High-Tension Magneto System Theory of Operation – The Magnetic Circuit

in Engine Ignition and Electrical Systems

The magnetic circuit consists of a permanent multi-pole rotating magnet, a soft iron core, and pole shoes. [Figure 4-3] The magnet is geared to the aircraft engine and rotates in the gap between two pole shoes to furnish the magnetic lines of force (flux) necessary to produce an electrical voltage. The poles of the magnet are arranged in alternate polarity so that the flux can pass out of the north pole through the coil core and back to the south pole of the magnet. When the magnet is in the position shown in Figure 4-3A, the number of magnetic lines of force through the coil core is maximum because two magnetically opposite poles are perfectly aligned with the pole shoes.

Figure 4-3. Magnetic flux at three positions of the rotating magnet.

Figure 4-3. Magnetic flux at three positions of the rotating magnet.

This position of the rotating magnet is called the full register position and produces a maximum number of magnetic lines of force, flux flow clockwise through the magnetic circuit and from left to right through the coil core. When the magnet is moved away from the full register position, the amount of flux passing through the coil core begins to decrease. This occurs because the magnet’s poles are moving away from the pole shoes, allowing some lines of flux to take a shorter path through the ends of the pole shoes.

As the magnet moves farther from the full register position, more lines of flux are short circuited through the pole shoe ends. Finally, at the neutral position 45° from the full register position, all flux lines are short circuited, and no flux flows through the coil core. [Figure 4-3B] As the magnet moves from full register to the neutral position, the number of flux lines through the coil core decreases in the same manner as the gradual collapse of flux in the magnetic field of an ordinary electromagnet.

The neutral position of the magnet is where one of the poles of the magnet is centered between the pole shoes of the magnetic circuit. As the magnet is moved clockwise from this position, the lines of flux that had been short circuited through the pole shoe ends begin to flow through the coil core again. But this time, the flux lines flow through the coil core in the opposite direction. [Figure 4-3C] The flux flow reverses as the magnet moves out of the neutral position because the north pole of the rotating permanent magnet is opposite the right pole shoe instead of the left. [Figure 4-3A]

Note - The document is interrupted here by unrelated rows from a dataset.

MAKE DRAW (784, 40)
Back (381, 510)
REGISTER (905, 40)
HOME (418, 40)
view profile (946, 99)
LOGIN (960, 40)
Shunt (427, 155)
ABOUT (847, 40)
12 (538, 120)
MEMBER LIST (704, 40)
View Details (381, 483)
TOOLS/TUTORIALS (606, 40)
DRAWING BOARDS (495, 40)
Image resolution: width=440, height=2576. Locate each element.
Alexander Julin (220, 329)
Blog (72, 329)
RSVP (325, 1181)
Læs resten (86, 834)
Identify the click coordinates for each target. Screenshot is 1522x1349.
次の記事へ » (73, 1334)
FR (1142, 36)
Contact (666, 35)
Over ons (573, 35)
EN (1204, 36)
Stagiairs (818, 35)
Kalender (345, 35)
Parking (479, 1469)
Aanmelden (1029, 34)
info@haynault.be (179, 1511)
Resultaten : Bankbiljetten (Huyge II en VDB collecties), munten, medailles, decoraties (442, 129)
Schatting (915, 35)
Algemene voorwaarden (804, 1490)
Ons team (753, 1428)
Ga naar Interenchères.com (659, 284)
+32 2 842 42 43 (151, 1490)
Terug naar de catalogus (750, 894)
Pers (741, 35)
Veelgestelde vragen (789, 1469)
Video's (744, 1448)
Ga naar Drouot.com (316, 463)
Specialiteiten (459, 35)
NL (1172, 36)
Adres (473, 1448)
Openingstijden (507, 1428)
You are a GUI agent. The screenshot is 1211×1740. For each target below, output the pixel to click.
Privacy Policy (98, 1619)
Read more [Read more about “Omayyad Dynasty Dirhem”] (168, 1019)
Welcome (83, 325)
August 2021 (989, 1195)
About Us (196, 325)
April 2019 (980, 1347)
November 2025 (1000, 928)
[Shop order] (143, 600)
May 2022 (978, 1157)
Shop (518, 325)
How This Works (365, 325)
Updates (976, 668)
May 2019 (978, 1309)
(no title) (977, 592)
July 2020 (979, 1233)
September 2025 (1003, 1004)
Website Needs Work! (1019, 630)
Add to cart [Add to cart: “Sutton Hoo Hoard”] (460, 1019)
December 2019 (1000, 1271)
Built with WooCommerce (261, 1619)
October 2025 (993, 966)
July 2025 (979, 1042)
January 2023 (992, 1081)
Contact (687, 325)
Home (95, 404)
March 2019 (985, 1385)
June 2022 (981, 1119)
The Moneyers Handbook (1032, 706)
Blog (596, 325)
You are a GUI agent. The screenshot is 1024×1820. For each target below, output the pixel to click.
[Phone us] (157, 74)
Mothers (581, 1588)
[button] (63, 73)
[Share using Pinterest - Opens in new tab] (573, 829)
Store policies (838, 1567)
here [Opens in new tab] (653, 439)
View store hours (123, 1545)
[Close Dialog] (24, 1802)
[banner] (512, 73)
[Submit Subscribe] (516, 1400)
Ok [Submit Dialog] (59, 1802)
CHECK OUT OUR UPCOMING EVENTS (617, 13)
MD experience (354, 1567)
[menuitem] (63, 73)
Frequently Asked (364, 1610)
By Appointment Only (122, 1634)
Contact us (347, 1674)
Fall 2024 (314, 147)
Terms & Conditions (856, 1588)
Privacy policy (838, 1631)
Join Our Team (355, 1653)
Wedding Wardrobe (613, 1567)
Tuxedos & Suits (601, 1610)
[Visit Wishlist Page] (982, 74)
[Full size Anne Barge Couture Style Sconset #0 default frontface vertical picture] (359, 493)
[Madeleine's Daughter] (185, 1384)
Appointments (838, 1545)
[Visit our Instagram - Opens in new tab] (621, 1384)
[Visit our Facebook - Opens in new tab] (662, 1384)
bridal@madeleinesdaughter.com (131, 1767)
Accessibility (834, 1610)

When the magnet is again moved a total of 90°, another full register position is reached with a maximum flux flow in the opposite direction. The 90° of magnet travel is shown in Figure 4-4, where a curve shows how the flux density in the coil core, without a primary coil around the core, changes as the magnet is rotated.

Figure 4-4. Change in flux density as magnet rotates.

Figure 4-4. Change in flux density as magnet rotates.

Figure 4-4 shows that as the magnet moves from the full register position 0°, flux flow decreases and reaches a zero value as it moves into the neutral position 45°. While the magnet moves through the neutral position, flux flow reverses and begins to increase as indicated by the curve below the horizontal line. At the 90° position, another position of maximum flux is reached. Thus, for one revolution 360° of the four pole magnet, there are four positions of maximum flux, four positions of zero flux, and four flux reversals.

This discussion of the magnetic circuit demonstrates how the coil core is affected by the rotating magnet. It is subjected to an increasing and decreasing magnetic field and a change in polarity each 90° of magnet travel.

When a coil of wire as part of the magneto’s primary electrical circuit is wound around the coil core, it is also affected by the varying magnetic field.